**Work to complete**
A complete and exact copy of the data below is the task.

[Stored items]
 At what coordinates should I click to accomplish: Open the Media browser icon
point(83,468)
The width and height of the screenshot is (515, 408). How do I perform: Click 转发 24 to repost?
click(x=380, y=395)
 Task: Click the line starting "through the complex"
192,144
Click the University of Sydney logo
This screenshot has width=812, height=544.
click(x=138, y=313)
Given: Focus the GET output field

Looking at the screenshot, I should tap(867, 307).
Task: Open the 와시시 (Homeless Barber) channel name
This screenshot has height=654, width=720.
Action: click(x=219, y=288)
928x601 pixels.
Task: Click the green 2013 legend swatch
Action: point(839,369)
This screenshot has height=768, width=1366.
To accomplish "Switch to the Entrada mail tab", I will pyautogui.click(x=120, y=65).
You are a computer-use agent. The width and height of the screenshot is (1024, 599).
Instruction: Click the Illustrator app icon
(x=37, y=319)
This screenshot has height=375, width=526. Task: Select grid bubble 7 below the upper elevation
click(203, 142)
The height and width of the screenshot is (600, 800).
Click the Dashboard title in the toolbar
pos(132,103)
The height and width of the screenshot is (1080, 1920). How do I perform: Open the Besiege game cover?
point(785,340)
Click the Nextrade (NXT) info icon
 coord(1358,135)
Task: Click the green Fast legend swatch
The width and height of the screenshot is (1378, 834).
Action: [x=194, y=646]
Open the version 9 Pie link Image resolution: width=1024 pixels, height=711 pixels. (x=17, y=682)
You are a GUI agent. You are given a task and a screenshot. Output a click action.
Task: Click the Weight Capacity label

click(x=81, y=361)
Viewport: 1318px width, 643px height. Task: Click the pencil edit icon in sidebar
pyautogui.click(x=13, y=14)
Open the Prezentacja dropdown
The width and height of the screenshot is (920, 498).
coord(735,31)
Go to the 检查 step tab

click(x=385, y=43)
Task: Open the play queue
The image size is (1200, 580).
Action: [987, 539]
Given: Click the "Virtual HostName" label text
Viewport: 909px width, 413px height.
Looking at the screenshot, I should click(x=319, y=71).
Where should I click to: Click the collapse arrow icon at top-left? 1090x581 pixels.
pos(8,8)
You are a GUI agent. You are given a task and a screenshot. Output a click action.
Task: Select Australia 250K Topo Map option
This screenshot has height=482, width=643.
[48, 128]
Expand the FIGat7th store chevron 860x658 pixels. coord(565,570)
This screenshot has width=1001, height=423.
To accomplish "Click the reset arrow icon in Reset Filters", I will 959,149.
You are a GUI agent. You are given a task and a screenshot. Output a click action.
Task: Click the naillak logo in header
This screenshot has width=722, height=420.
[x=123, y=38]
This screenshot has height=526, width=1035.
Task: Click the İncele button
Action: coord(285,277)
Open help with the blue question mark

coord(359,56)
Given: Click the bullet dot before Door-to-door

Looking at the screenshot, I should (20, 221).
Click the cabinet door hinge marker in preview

**Result of the task**
 At what coordinates should I click to accomplish: Open the Media browser icon
point(83,468)
The width and height of the screenshot is (515, 408). How do I perform: Click 转发 24 to repost?
click(x=380, y=395)
 Task: Click the line starting "through the complex"
192,144
Click the University of Sydney logo
This screenshot has width=812, height=544.
click(x=138, y=313)
Given: Focus the GET output field

Looking at the screenshot, I should tap(867, 307).
Task: Open the 와시시 (Homeless Barber) channel name
This screenshot has height=654, width=720.
Action: click(x=219, y=288)
928x601 pixels.
Task: Click the green 2013 legend swatch
Action: point(839,369)
This screenshot has height=768, width=1366.
To accomplish "Switch to the Entrada mail tab", I will pyautogui.click(x=120, y=65).
You are a computer-use agent. The width and height of the screenshot is (1024, 599).
Instruction: Click the Illustrator app icon
(x=37, y=319)
This screenshot has height=375, width=526. Task: Select grid bubble 7 below the upper elevation
click(203, 142)
The height and width of the screenshot is (600, 800).
Click the Dashboard title in the toolbar
pos(132,103)
The height and width of the screenshot is (1080, 1920). How do I perform: Open the Besiege game cover?
point(785,340)
Click the Nextrade (NXT) info icon
 coord(1358,135)
Task: Click the green Fast legend swatch
The width and height of the screenshot is (1378, 834).
Action: [x=194, y=646]
Open the version 9 Pie link Image resolution: width=1024 pixels, height=711 pixels. (x=17, y=682)
You are a GUI agent. You are given a task and a screenshot. Output a click action.
Task: Click the Weight Capacity label

click(x=81, y=361)
Viewport: 1318px width, 643px height. Task: Click the pencil edit icon in sidebar
pyautogui.click(x=13, y=14)
Open the Prezentacja dropdown
The width and height of the screenshot is (920, 498).
coord(735,31)
Go to the 检查 step tab

click(x=385, y=43)
Task: Open the play queue
The image size is (1200, 580).
Action: [987, 539]
Given: Click the "Virtual HostName" label text
Viewport: 909px width, 413px height.
Looking at the screenshot, I should click(x=319, y=71).
Where should I click to: Click the collapse arrow icon at top-left? 1090x581 pixels.
pos(8,8)
You are a GUI agent. You are given a task and a screenshot. Output a click action.
Task: Select Australia 250K Topo Map option
This screenshot has height=482, width=643.
[48, 128]
Expand the FIGat7th store chevron 860x658 pixels. coord(565,570)
This screenshot has width=1001, height=423.
To accomplish "Click the reset arrow icon in Reset Filters", I will 959,149.
You are a GUI agent. You are given a task and a screenshot. Output a click action.
Task: Click the naillak logo in header
This screenshot has width=722, height=420.
[x=123, y=38]
This screenshot has height=526, width=1035.
Task: Click the İncele button
Action: coord(285,277)
Open help with the blue question mark

coord(359,56)
Given: Click the bullet dot before Door-to-door

Looking at the screenshot, I should (20, 221).
Click the cabinet door hinge marker in preview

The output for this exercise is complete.